If we go up in this thread we can probably find people criticizing Tesla’s decision to ditch LIDAR. It seems insane to handicap your ML efforts by reducing inputs. However, at this stage, it seems like that was absolutely the correct move. If you look at AIs like AlphaStar, they achieve their dominance (in Starcraft II, in this case) by doing a little bit of cheating. AlphaStar gets all of its information directly from the game engine, so it doesn’t have to “look around” the map to see what’s going on. It doesn’t have to process visual information to determine attack patterns or build times or resource allocation.
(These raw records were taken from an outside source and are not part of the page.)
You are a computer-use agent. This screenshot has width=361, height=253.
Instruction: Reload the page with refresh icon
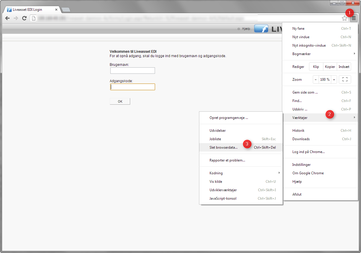point(25,18)
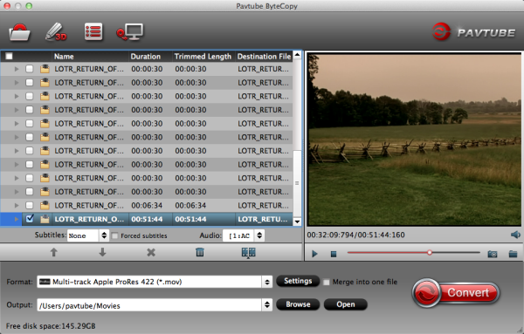Open the Subtitles None dropdown
Viewport: 524px width, 334px height.
click(87, 235)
It can also make inputs directly into the game engine at crazy speeds.
The next version of AlphaStar would impress only if it had to use a keyboard, mouse, monitor, and speakers, and play the game with the same basic limitations that a human player has.
Likewise, the shift I’ve seen in autonomous vehicles over the last 18 months (as a very casual observer, so take this with a big grain of salt), is away from specialized inputs and handlers and instead relying on stereoscopic cameras learning to drive from scratch the way a teenager does. This means a couple of things, I think. One is that any money companies have sunk into R&D up until now has essentially been wasted. Sure, there’s the body of knowledge that’s been produced, but ChatGPT and the like have shown us that a startup can basically come in at some point with a similar approach and catch right up to the major players.
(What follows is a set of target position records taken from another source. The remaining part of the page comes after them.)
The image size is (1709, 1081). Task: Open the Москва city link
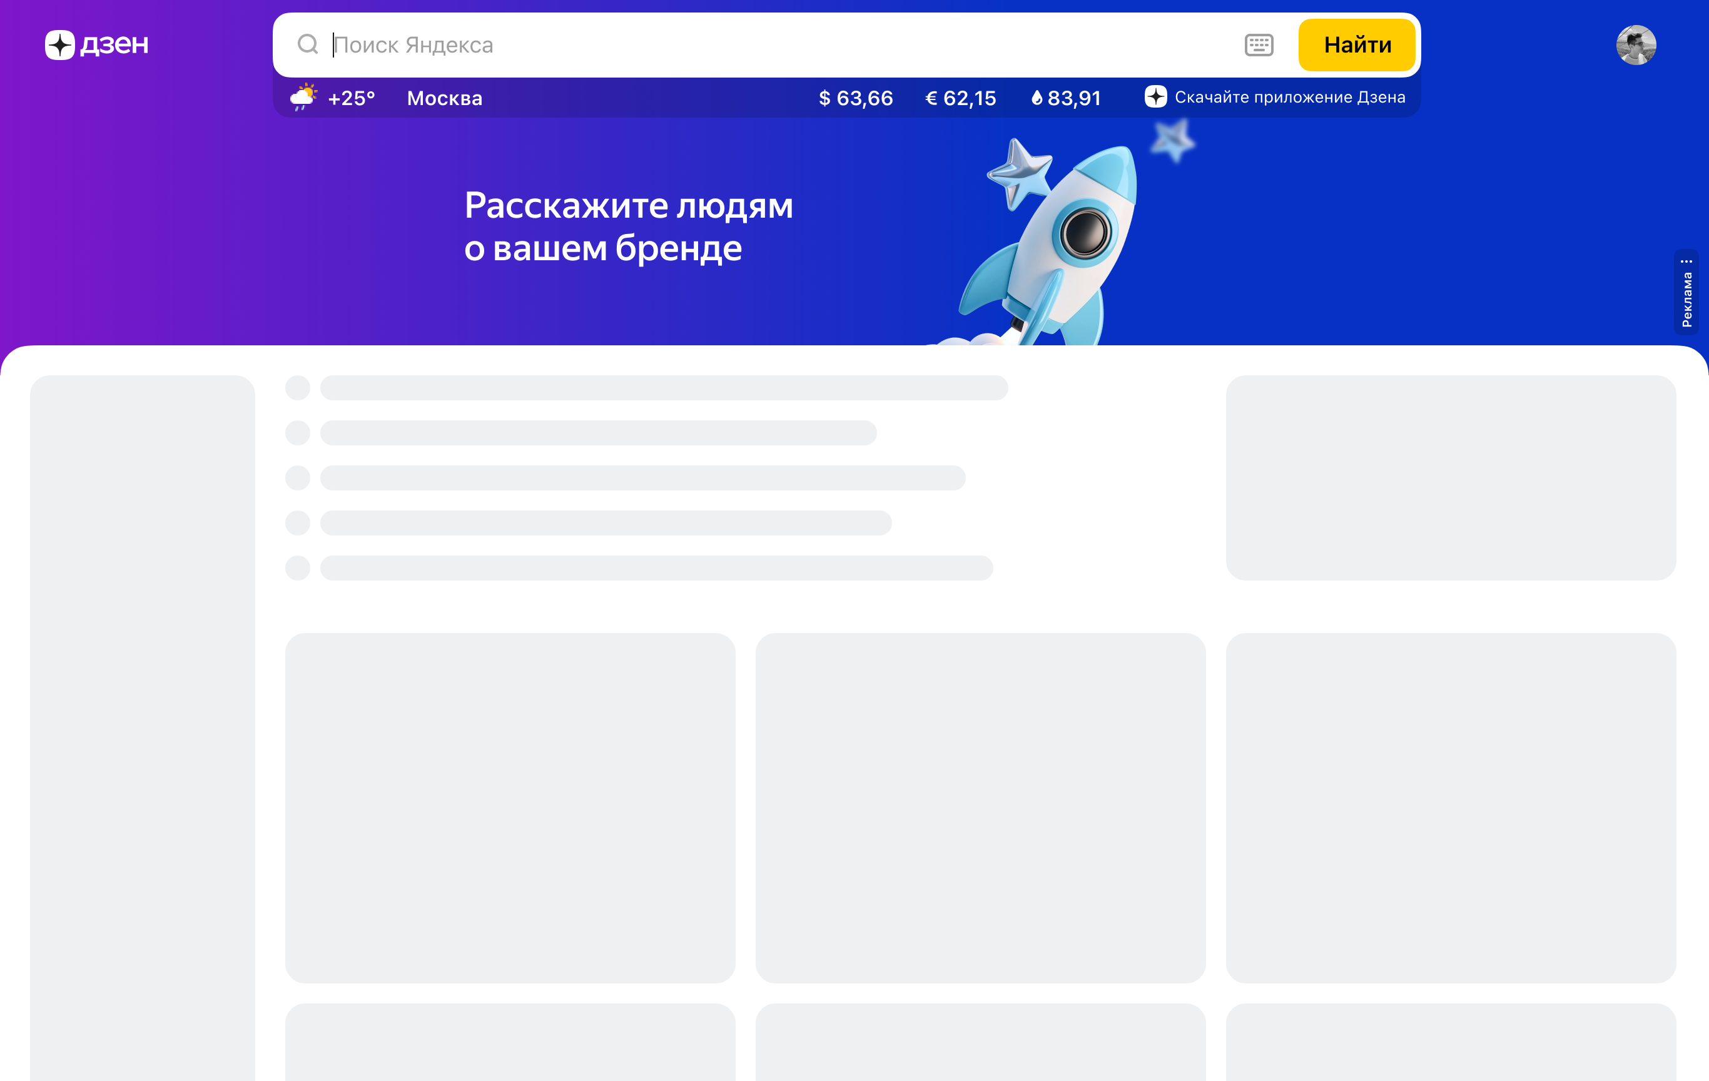click(x=444, y=98)
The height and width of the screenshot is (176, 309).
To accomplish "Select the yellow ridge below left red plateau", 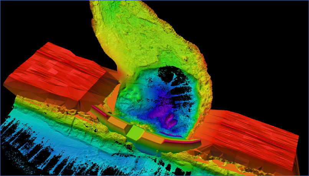I will [x=58, y=109].
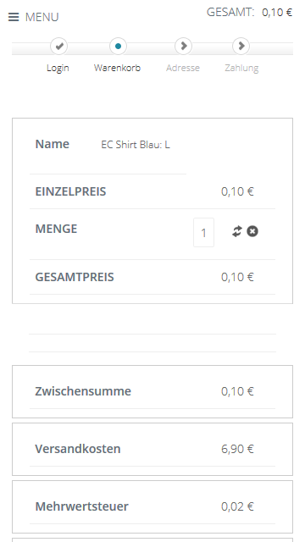Click the Zwischensumme row
This screenshot has height=542, width=305.
click(x=153, y=391)
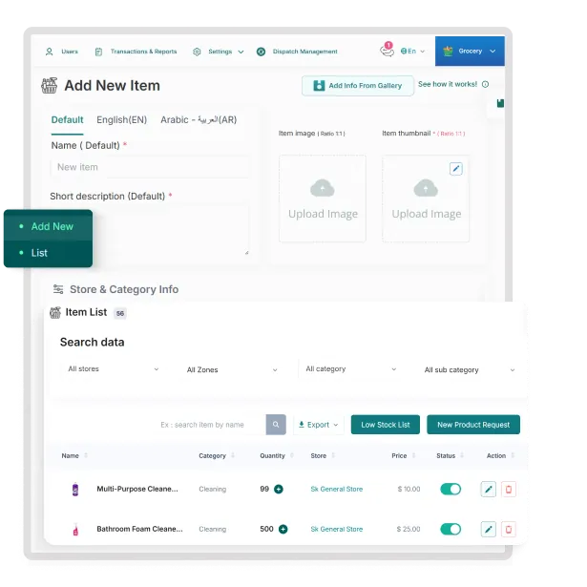Disable Bathroom Foam Cleaner status switch
Image resolution: width=587 pixels, height=587 pixels.
click(x=450, y=529)
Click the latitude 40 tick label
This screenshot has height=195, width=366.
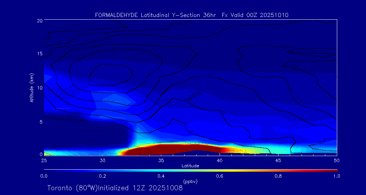pos(220,160)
The other is that, while I still think self-driving cars are decades away, I think when we finally get there we’ll be about 6 months away from a humanoid robot being able to get into any vehicle and drive around using standard human controls and 2 stereoscopic cameras where eyeballs go. That’s the end state, as I see it. Once an autonomous vehicle is relying solely on the same information that a human driver has, only then will it be able to share the road with human drivers and not be weird. And by the time we get to that point, we’re probably 3 years away from the singularity anyway.
I mean, just a reminder here that Tesla loudly announced that they were done with the radar, but have been very quietly reinstalling a new version it. (no, I don’t expect them to go back to LIDAR)
With respect to generalized AI, can folks tell me the actual mechanism for how that might happen? Will there be one massive AI brain somewhere constantly learning, which will then download its learning updates to each vehicle? I don’t know enough about it to have a clear picture.
I agree mostly with the OP.
To me, the biggest drawback of CAVs is. . . why? Why do we need them? We don’t. That coupled with technological limitations makes them a mostly a low priority.
If you look back at other technologies, they provided amazing improvements, phone, e-mail, Internet, TV. . . but, a CAV is not a big improvement over what we have. My commute has gotten easier over the years, not more difficult, why do I need a CAV?
I work in transportation, and at a conference recently a local area rep talked about the CAVs they were using to shuttle passengers back and forth from a parking lot. Pretty cool. Until they mentioned that the CAV would get confused if the grass on the side of the route got too high, so they had to adjust the mowing schedule.
Wait, what does CAV mean?
Self drive vehicles that actually work would be an enormous improvement over letting people drive. Colossal improvement. We currently have over 40,000 deaths a year due to people driving, that can be a bit better, I think.